*** Provided data Section Begins ***

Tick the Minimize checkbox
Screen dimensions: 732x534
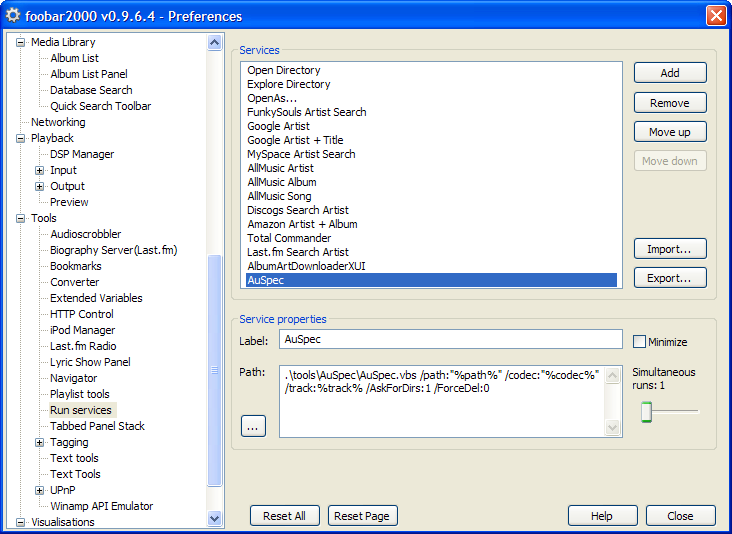point(640,342)
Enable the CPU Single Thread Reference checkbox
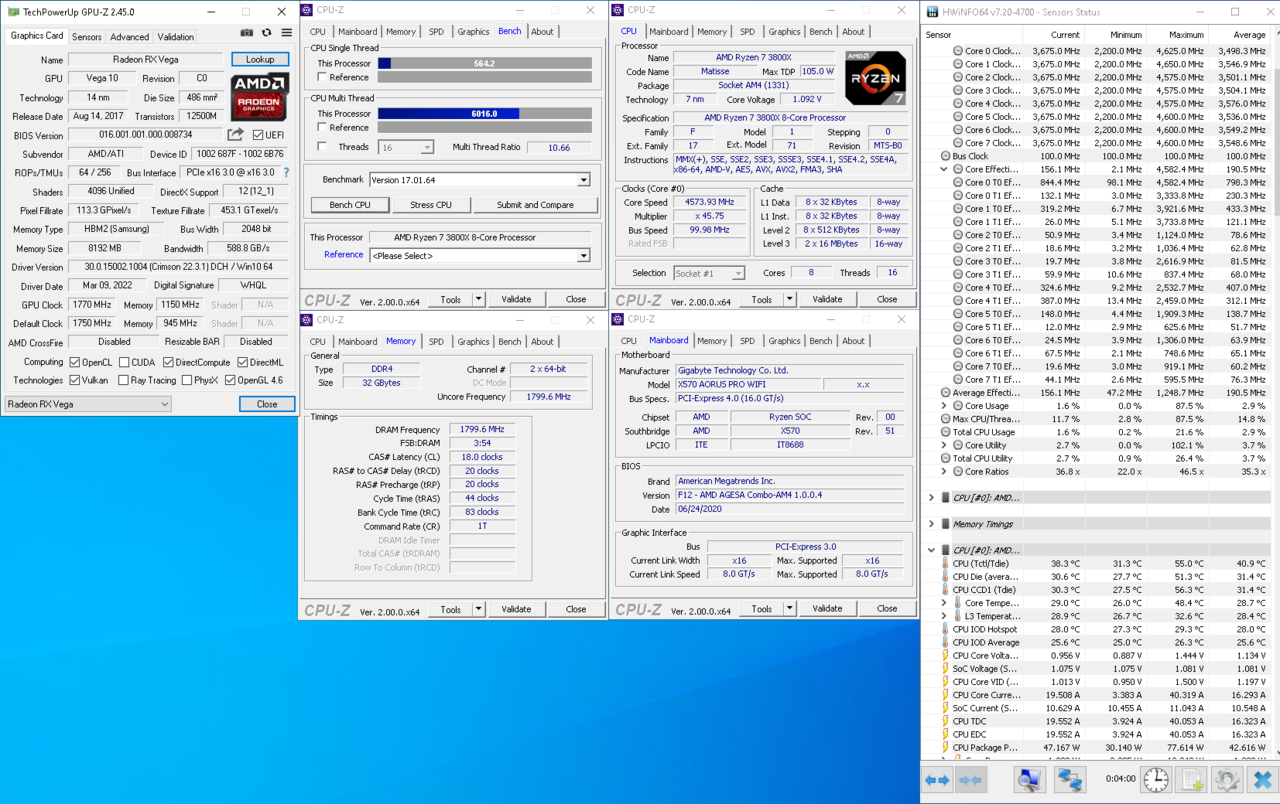Viewport: 1280px width, 804px height. point(322,77)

*** Provided data Section Ends ***

**Task details:** Your copy must hold exactly the lines from the one with "Enable the CPU" to the end of the records above, both included, and no pictures.

**Exercise response:**
Enable the CPU Single Thread Reference checkbox
Viewport: 1280px width, 804px height. point(322,77)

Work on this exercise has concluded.